## EXERCISE REQUIREMENTS
a) Answer these from the thread on cleaning user-generated HTML in Ruby:
(i) In which forum section was the discussion started?
(ii) On what date did pradeep join?
(iii) Which two kinds of tags does the post say must be removed if links and scripts are unwanted in a user's HTML?
b) Carry on the thread on cleaning user-generated HTML in Ruby, picking up after its last sentence.

## SOURCE PASSAGE

>>>>

Clean User Generated HTML In Ruby

Discussion in 'Ruby on Rails' started by pradeep, Jul 29, 2013.

  1. pradeep

    pradeep Team Leader

    Joined:
    Apr 4, 2005
    Messages:
    1,645
    Likes Received:
    87
    Trophy Points:
    0
    Occupation:
    Programmer
    Location:
    Kolkata, India
    Home Page:
    http://blog.pradeep.net.in
    Web applications have always to deal with user input, nowadays more HTML, so there is a risk of malicious HTML code, XSS, etc. So, the best way to deal with user input would be sanitize it i.e. the removal of unwanted HTML tags or attributes, like we might not want to have links or scripts in the user's HTML, so we'll have to remove script & a tags. In another case we might want to allow anchor tags with absolute URLs, the cases might be numerous, in this article we'll try to get the basics right.

<<<<

## DATA BLOCK
>>>>

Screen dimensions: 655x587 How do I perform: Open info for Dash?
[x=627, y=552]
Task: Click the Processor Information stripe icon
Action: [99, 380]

<<<<

## PER-TASK ANSWERS
a)
(i) Ruby on Rails
(ii) Apr 4, 2005
(iii) script and a tags

b)
    In this article we'll be looking at a Ruby gem Sanitize, which is a whitelist based sanitizing module, which means that you have to mentioned the allowed tags, attributes, etc. inversely you cannot specify disallowed tags or attributes.

    Installing Sanitize



    It's pretty easy to install the Sanitize gem in Ruby, just issue the following command and wait:

    Code:
    $ gem install sanitize
    

    Understanding & Using Sanitize



    Sanitize comes in with a few built-in modes, which help you complete a few mundane configurations without much effort, here are the built-in modes:

    Sanitize::Config::RESTRICTED - Only allows very simple inline formatting.
    Sanitize::Config::BASIC - Allows all formatting tags, links & lists. Does not allow tables & images, and a rel="nofollow" attribute is added to all links.
    Sanitize::Config::RELAXED - Like BASIC, but allows images & tables and does not add rel="nofollow" attribute to links.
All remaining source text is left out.